Movie Review: Lady Macbeth

The period drama is best identified by it swoon-inducing romantic subplots and heavy melodrama. If the characters in Lady Macbeth stumbled upon the figures from a Jane Austen novel, a fistfight would probably ensue. William Oldroyd’s Lady Macbeth undoes all the pretty “love stuff” of works like Wuthering Heights and Pride and Prejudice in favor of an ugly and grim story of the need to achieve desire, often at the expense of others. Mocking, at times, the period dramas of old Lady Macbeth is often too slow for its own good but leading lady Florence Pugh is too compelling, and terrifying, to turn away from.

Set in 1865 a young woman named Katherine (Pugh) is sold into an arranged marriage with Alexander Lester (Paul Hilton). When Alexander leaves on a trip Katherine is left alone and unhappy until she meets a groomsman Sebastian (Cosmo Jarvis). The two embark on a flagrant affair in front of everyone, leaving Katherine to find any means necessary to keep her new lover.

Lady Macbeth is a slow burn in the way that a frog doesn’t know he’s being boiled to death till the end. Alice Burch’s script keeps any history unrevealed, plopping the audience into a world where they’re just as adrift as Katherine. Required nightly to strip and face the wall, Katherine is in a plight similar to other young women of these types of stories, married off to men they don’t love and unable to explore the joys of a real relationship. Once Katherine claims her sexuality the film turns the lovers scheme into one of increasingly torment and murder. Where Shakespeare’s “Lady Macbeth” used her scheming to enhance her husband’s position, Katherine’s true nature reveals her as only elevating herself. The character is cold, calculating and shameless, which makes her fascinating in a world of winsome waifs.

However it’s hard to root for the eventual relationship Katherine ends up in with Sebastian, whose introduction comes from being the one to forcibly put Katherine’s maid Anna (Naomie Ackie) in a hog scale naked. Katherine finds herself drawn to the garish Heathcliffe-esque figure, and her ardor only increases when Sebastian tries to assault her. Nearly every relationship that plays in Lady Macbeth ranges differently on the “problematic” scale if only to remind us that these characters aren’t ones we particularly want to see succeed. This also could explain the lack of history to the characters. Katherine opens the movie at her wedding, looking frighteningly at her new husband. It isn’t until over an hour into the film that the audience is told Katherine has been bought and paid for by her husband. Information like this isn’t necessary, but it does leave the audience questioning the world of the movie itself, especially in the film’s third act when a reveal does explain Alexander’s actions.
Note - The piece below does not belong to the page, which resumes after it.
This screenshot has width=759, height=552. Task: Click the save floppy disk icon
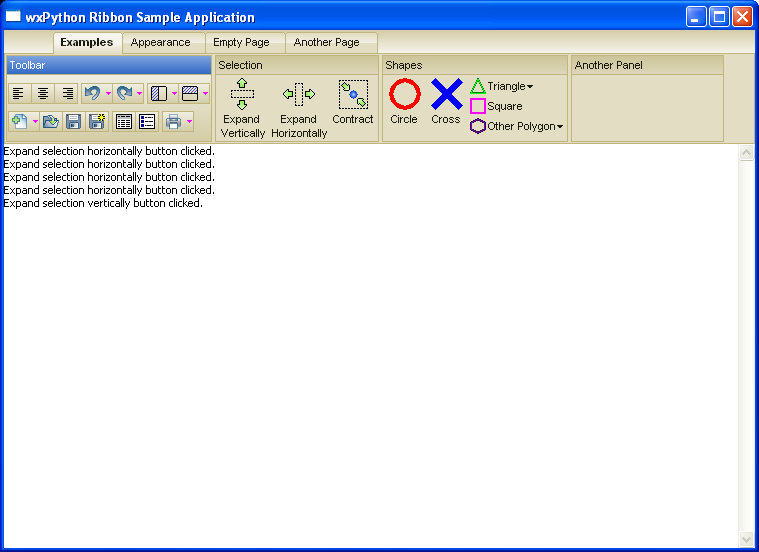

Removed from the script’s flaws, Pugh’s performance is undeniably evocative. Her ethereal looks aside there’s a fire and tenacity to her performance that combines the determination of Shakespeare’s Lady Macbeth with the girlish giddiness of Wuthering Heights’ Catherine. Pugh runs a gamut of emotions, from coldly eating breakfast as a man dies in the next room to being a mother figure to a little boy. As her relationship with Sebastian intensifies the comparisons to Emily Bronte’s novel become more poignant, with Pugh and Jarvis canoodling on the moors – though, interestingly enough, Pugh’s Katherine dictates the terms of their undying love. Her final reveal at the end is a master class of fear and trembling.

Nearly overshadowing Pugh is Ackie’s performance as Katherine’s maid Anna. Lady Macbeth actually manages to infuse a look at how race and gender interact, particularly in a period drama. Katherine, despite her lack of freedom in her marriage, still benefits from being a white woman in comparison to Anna. Through Ackie’s expressions, the things she says (and often doesn’t say), convey the terror and ultimately anguish of being a black woman, specifically, during the era. (Unfortunately quotes from the cast and director haven’t been too progressive in explaining this element.) It’s not surprising that the females get the meat of the movie’s best moments. Jarvis is good-looking and is worthy of being a love interest, but his character is too problematic to swoon over. A third act change of heart also feels like an attempt to soften him. Hilton is sufficiently disturbing as the man of the house. Unfortunately he disappears right away and leaves little impact overall.

Lady Macbeth is an acquired taste, but once you get it there’s no denying you want more. Florence Pugh and Naomi Ackie are worth watching alone. It’s unfortunate that the script often leaves too much unsaid.